» **TASK REQUIREMENTS**: Transcribe every record exactly.

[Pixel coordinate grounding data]
┄┄┄┄┄┄┄┄┄┄┄┄┄┄┄┄┄┄┄┄
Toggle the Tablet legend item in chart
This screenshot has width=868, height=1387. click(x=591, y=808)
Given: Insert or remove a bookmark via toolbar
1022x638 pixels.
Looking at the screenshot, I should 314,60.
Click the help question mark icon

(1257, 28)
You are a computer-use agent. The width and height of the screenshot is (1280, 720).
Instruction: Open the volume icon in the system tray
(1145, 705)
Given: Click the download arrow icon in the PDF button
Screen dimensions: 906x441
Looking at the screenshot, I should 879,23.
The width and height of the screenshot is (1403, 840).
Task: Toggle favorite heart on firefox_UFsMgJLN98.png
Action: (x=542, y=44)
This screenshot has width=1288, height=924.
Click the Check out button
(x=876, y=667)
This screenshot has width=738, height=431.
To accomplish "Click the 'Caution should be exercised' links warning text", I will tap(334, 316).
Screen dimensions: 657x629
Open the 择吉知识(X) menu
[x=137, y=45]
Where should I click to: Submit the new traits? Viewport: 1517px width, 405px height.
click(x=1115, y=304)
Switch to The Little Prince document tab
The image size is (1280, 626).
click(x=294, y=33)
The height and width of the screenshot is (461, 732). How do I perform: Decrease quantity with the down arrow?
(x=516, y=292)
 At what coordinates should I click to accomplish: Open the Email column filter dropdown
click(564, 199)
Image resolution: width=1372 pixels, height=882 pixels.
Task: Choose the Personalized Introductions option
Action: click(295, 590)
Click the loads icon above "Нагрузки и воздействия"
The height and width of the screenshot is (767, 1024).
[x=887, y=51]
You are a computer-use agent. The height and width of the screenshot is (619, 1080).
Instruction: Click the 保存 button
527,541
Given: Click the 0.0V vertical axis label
┄┄┄┄┄┄┄┄┄┄┄┄┄┄┄┄┄┄┄┄
» **EXERCISE ANSWER**:
Toggle the Tablet legend item in chart
This screenshot has width=868, height=1387. click(x=591, y=808)
Given: Insert or remove a bookmark via toolbar
1022x638 pixels.
Looking at the screenshot, I should 314,60.
Click the help question mark icon

(1257, 28)
You are a computer-use agent. The width and height of the screenshot is (1280, 720).
Instruction: Open the volume icon in the system tray
(1145, 705)
Given: Click the download arrow icon in the PDF button
Screen dimensions: 906x441
Looking at the screenshot, I should 879,23.
The width and height of the screenshot is (1403, 840).
Task: Toggle favorite heart on firefox_UFsMgJLN98.png
Action: (x=542, y=44)
This screenshot has width=1288, height=924.
Click the Check out button
(x=876, y=667)
This screenshot has width=738, height=431.
To accomplish "Click the 'Caution should be exercised' links warning text", I will tap(334, 316).
Screen dimensions: 657x629
Open the 择吉知识(X) menu
[x=137, y=45]
Where should I click to: Submit the new traits? Viewport: 1517px width, 405px height.
click(x=1115, y=304)
Switch to The Little Prince document tab
The image size is (1280, 626).
click(x=294, y=33)
The height and width of the screenshot is (461, 732). How do I perform: Decrease quantity with the down arrow?
(x=516, y=292)
 At what coordinates should I click to accomplish: Open the Email column filter dropdown
click(564, 199)
Image resolution: width=1372 pixels, height=882 pixels.
Task: Choose the Personalized Introductions option
Action: click(295, 590)
Click the loads icon above "Нагрузки и воздействия"
The height and width of the screenshot is (767, 1024).
[x=887, y=51]
You are a computer-use agent. The height and width of the screenshot is (619, 1080).
Instruction: Click the 保存 button
527,541
Given: Click the 0.0V vertical axis label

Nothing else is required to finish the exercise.